▸ **Task description**: Give the data a second time, exactly and in full.

——

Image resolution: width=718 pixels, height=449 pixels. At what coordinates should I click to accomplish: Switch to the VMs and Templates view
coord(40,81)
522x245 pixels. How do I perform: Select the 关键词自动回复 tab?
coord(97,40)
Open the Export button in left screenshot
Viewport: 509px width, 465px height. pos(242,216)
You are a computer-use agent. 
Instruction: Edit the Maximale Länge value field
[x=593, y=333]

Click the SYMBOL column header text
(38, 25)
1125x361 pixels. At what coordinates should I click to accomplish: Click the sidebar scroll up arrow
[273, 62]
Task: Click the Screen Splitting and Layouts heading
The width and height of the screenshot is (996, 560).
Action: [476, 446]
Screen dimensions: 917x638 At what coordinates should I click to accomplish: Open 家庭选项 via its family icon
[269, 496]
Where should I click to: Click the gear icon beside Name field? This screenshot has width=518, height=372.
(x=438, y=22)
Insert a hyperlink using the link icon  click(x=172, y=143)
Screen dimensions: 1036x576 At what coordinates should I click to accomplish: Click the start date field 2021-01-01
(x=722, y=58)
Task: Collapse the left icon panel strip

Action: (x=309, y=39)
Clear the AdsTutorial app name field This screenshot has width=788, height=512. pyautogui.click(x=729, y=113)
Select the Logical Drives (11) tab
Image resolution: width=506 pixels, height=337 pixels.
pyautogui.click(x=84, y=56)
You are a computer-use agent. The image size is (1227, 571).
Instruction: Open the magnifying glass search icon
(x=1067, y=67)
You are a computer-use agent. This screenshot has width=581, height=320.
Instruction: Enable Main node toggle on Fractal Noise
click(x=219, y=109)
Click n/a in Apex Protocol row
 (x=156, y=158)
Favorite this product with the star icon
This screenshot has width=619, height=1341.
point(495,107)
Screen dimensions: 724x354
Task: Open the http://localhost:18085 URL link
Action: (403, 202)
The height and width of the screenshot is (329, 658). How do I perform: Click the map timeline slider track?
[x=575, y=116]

——

▸ **Solution**:
Image resolution: width=718 pixels, height=449 pixels. At what coordinates should I click to accomplish: Switch to the VMs and Templates view
coord(40,81)
522x245 pixels. How do I perform: Select the 关键词自动回复 tab?
coord(97,40)
Open the Export button in left screenshot
Viewport: 509px width, 465px height. pos(242,216)
You are a computer-use agent. 
Instruction: Edit the Maximale Länge value field
[x=593, y=333]

Click the SYMBOL column header text
(38, 25)
1125x361 pixels. At what coordinates should I click to accomplish: Click the sidebar scroll up arrow
[273, 62]
Task: Click the Screen Splitting and Layouts heading
The width and height of the screenshot is (996, 560).
Action: [476, 446]
Screen dimensions: 917x638 At what coordinates should I click to accomplish: Open 家庭选项 via its family icon
[269, 496]
Where should I click to: Click the gear icon beside Name field? This screenshot has width=518, height=372.
(x=438, y=22)
Insert a hyperlink using the link icon  click(x=172, y=143)
Screen dimensions: 1036x576 At what coordinates should I click to accomplish: Click the start date field 2021-01-01
(x=722, y=58)
Task: Collapse the left icon panel strip

Action: (x=309, y=39)
Clear the AdsTutorial app name field This screenshot has width=788, height=512. pyautogui.click(x=729, y=113)
Select the Logical Drives (11) tab
Image resolution: width=506 pixels, height=337 pixels.
pyautogui.click(x=84, y=56)
You are a computer-use agent. The image size is (1227, 571).
Instruction: Open the magnifying glass search icon
(x=1067, y=67)
You are a computer-use agent. This screenshot has width=581, height=320.
Instruction: Enable Main node toggle on Fractal Noise
click(x=219, y=109)
Click n/a in Apex Protocol row
 (x=156, y=158)
Favorite this product with the star icon
This screenshot has width=619, height=1341.
point(495,107)
Screen dimensions: 724x354
Task: Open the http://localhost:18085 URL link
Action: (403, 202)
The height and width of the screenshot is (329, 658). How do I perform: Click the map timeline slider track?
[x=575, y=116]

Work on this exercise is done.